Investments in both funds were made prior to 2017, the fee disclosure document shows. Both of those funds closed fundraising prior to Bachher joining UC; however, they remain in the endowment’s portfolio.

A spokesperson for UC Regents acknowledged via email that the organization may still be invested in fossil fuels via commingled funds, which private equity vehicles often are. “If there are any legacy fossil fuel assets in co-mingled funds — which we do not control — we are working to get out of those as well,” said Stett Holbrook, the spokesperson, via email. “This is our focus now.” He added that information on what is held in the commingled accounts is not publicly available.

UC Regents’ May announcement of the fossil free news did not include any mention of legacy assets or commingled funds. News outlets like the Los Angeles Times and CNN heralded the move, with headlines stating that the endowment had “fully divested” from fossil fuels.

The truth, though, is much more complicated than that. For one thing, the endowment has not divested from fossil fuels, according to Holbrook himself. The spokesperson said via email that “UC Investments has never ‘divested’ from fossil fuel assets nor have we said that we are divesting or would divest.”

Divesting, he added, is a formal policy decision at UC — one that the Board of Regents would have to make. If it had divested, the endowment would be prohibited from buying those assets again, unless there was another formal policy change.

Since its May announcement, UC Regents has clarified its definition of “fossil free,” both publicly and via emails to Institutional Investor. “We define these assets as companies that own ‘proved and probable’ reserves of thermal (not metallurgical) coal, oil, and gas,” Holbrook said via email. According to Holbrook, the endowment sold off coal and oil sand investments completely in 2015.

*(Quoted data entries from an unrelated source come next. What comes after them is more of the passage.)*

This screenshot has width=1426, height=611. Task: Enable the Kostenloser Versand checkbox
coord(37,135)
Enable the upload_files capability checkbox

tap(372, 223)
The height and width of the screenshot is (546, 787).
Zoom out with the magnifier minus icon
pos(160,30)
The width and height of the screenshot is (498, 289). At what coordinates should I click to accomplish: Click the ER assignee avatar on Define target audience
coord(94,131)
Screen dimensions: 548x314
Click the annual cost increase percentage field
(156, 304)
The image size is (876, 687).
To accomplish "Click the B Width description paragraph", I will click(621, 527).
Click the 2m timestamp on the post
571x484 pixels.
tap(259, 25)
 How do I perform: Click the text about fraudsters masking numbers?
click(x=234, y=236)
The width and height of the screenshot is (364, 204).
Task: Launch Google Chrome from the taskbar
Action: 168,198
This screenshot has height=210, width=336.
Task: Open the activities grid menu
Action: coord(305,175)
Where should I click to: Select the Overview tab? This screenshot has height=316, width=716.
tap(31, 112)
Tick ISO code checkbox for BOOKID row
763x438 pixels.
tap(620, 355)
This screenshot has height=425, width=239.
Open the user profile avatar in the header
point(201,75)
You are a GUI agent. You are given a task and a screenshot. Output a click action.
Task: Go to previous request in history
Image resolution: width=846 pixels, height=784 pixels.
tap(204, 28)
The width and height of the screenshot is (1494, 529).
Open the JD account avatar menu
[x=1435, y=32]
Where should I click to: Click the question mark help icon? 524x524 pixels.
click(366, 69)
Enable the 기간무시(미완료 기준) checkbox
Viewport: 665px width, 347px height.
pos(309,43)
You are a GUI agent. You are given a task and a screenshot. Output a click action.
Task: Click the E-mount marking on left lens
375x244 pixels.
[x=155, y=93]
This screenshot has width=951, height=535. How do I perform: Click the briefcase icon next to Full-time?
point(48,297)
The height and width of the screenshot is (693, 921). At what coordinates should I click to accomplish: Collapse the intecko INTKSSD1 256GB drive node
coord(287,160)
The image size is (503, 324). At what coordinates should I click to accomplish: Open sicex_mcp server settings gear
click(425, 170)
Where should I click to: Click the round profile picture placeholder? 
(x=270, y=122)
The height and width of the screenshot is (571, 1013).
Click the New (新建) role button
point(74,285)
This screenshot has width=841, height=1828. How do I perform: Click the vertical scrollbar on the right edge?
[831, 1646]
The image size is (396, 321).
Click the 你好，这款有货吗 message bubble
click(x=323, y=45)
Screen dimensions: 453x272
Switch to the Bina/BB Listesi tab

“Price Waterhouse Cooper has certified that as of July 31, 2020, our public asset separate accounts are fossil free,” Holbrook said. “It focuses on reserves because we see oil in the ground as stranded asset risk,” said Arthur Guimarães, chief operating officer for the UC’s investment office during a September 17 meeting. “We came up with a list of every public company that has any amount of reserve, whether that’s a lot or a little. That is the list of things we do not own.”

This specific definition has left UC’s endowment room to hold onto operations companies like Halliburton, which played a role in the Deepwater Horizon explosion in 2010.

There are three types of activities related to the extraction of oil and gas.

“Upstream is the exploration side,” said Curtis James, a geophysicist who works with upstream assets. “You’re looking for oil and gas. You’re drilling for it and you’re producing it to the surface.” These are the assets UC Regents said it has removed from its portfolio — but that it also appears to remain invested in via private equity funds.

But there are companies that provide equipment to do that extracting, companies that transport fossil fuels to refineries, refineries, and infrastructure companies that transport the final product to consumers. In industry parlance, these are midstream and downstream companies.

According to Eric Halgren, a UC neuroscientist who has been part of the faculty’s efforts to convince the endowment to divest, it’s hard to separate upstream from midstream or downstream assets. “It’s like asking what part of the body doesn’t get the blood supply,” Halgren said via a video call.

UC holds a few of these companies in its public equities portfolio, including Halliburton, pipeline company Phillips 66 Partners, and petroleum refinery firm Valero Energy. These types of assets also appear in the endowment’s private asset portfolio.

A group of faculty at UC, including Halgren, remains concerned about the level of transparency surrounding the endowment’s sale of fossil fuel assets. On July 1, the school’s Academic Senate sent a letter to Bachher and Janet Napolitano, president of UC, asking the endowment to provide more transparency into its fossil fuel assets.

According to Halgren, the group still hasn’t received a response.